Fetch SWAMID metadata (and validate the signature using a certificate matching the given SHA1 fingerprint), select the Identity Providers, tidy it up a bit and sign with the key with the label 'signer' in the PKCS#11 module /usr/lib/libsofthsm.so. If a certificate is found in the same PKCS#11 object, that certificate is included in the Signature object.
- load:
- http://mds.swamid.se/md/swamid-2.0.xml A6:78:5A:37:C9:C9:0C:25:AD:5F:1F:69:22:EF:76:7B:C9:78:67:67:3A:AF:4F:8B:EA:A1:A7:6D:A3:A8:E5:85
- select: "!//md:EntityDescriptor[md:IDPSSODescriptor]"
- xslt:
stylesheet: tidy.xsl
- sign:
key: pkcs11:///usr/lib/libsofthsm.so/signer
- publish: /tmp/idp.xml
- stats
Running this example requires some preparation. Run the 'p11setup.sh' script in the examples directory. This results in a SoftHSM token being setup with the PIN 'secret1' and SO_PIN 'secret2'. Now run pyFF (assuming you are using a unix-like environment).

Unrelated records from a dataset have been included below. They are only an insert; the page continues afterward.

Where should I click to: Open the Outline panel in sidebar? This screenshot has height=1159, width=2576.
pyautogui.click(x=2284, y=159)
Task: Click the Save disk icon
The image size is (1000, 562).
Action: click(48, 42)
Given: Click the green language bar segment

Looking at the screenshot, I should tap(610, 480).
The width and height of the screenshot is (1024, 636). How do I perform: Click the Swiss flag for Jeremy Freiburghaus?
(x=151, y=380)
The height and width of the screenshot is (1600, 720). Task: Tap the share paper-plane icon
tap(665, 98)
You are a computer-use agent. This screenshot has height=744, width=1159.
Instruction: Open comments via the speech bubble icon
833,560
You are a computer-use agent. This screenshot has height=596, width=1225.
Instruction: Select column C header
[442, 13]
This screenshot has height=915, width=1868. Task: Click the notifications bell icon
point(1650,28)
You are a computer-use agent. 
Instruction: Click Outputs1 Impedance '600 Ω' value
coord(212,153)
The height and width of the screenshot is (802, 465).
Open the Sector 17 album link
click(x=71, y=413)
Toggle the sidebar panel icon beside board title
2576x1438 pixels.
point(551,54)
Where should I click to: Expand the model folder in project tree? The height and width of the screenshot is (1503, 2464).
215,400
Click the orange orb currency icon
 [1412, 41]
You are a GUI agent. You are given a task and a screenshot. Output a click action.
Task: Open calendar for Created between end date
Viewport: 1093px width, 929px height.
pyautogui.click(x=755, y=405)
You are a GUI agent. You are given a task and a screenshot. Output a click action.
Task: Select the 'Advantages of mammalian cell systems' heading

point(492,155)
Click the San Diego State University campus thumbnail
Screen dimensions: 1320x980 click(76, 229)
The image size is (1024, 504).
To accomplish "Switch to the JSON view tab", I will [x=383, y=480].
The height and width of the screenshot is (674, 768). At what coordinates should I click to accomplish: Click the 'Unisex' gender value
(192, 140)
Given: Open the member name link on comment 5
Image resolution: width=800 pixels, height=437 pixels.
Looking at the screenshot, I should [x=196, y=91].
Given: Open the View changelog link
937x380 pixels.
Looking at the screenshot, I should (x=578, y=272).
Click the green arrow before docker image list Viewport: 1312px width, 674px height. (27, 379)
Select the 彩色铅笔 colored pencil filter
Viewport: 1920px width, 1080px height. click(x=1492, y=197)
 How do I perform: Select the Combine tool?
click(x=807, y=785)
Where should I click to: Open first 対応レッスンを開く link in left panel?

# env PYKCS11PIN=secret1 SOFTHSM_CONF=softhsm.conf pyff --loglevel=DEBUG p11.fd
Running an MDX server is pretty easy using pyFF. Lets start with the links.xrd file (cf example above) and add this simple pipeline.
- when update:
- load:
- links.xrd
- break
- when request:
- select
- pipe:
- when accept application/xml:
- xslt:
stylesheet: tidy.xsl
- first
- finalize:
cacheDuration: PT5H
validUntil: P10D
- sign:
key: sign.key
cert: sign.crt
- emit application/xml
- break
- when accept application/json:
- xslt:
stylesheet: discojson.xsl
- emit application/json:
- break
The big difference here are the two when commands. They are used to select between the two main entrypoints for the pyFF server: the update flow and the request flow. The update flow is run repeatedly and is usually used for updating the internal metadata repository.
The request flow is called every time an MDX request is submitted. The internal when statements are used to provide basic content negotiation for the MDX request. Content negotiation is based both on the Accept header and on the extension (suffix) on the URL - ending a resource with '.json' selects application/json, etc and overrides the Accept header.
The only new commands here are emit, break and first. The emit command transforms the result into the appropriate output format (UTF-8 encoded text), the break terminates the pipeline. The first command strips the outer EntitiesDescriptor if only a single EntityDescriptor is present in the active document which is consistent with expected behaviour for the MDX protocol.
The behaviour of the select command in the request pipeline is a bit different: the select operates on a query fed to the request pipeline from the HTTP server that runs the command. This is called implicit select.
Now start pyffd:
# pyffd -f --loglevel=DEBUG -p /var/run/pyffd.pid mdx.fd
This should start pyffd in the foreground. If you remove the -f
pyFF should daemonize. For running pyFF in production I suggest something like this:
# pyffd --loglevel=INFO --log=syslog:auth --frequency=300 -p /var/run/pyffd.pid --dir=`pwd` -H<ip> -P80 mdx.fd
This starts pyff on the interface <ip>:80 and uses the current directory as the working directory. If you leave out --dir then pyffd will change directory to $HOME of the current user which is probably not what you want. In this case logging is done through syslog (the auth facility) and with log level INFO. The refresh-rate is set to 300 seconds so at minimum your downstream feeds will be refreshed that often.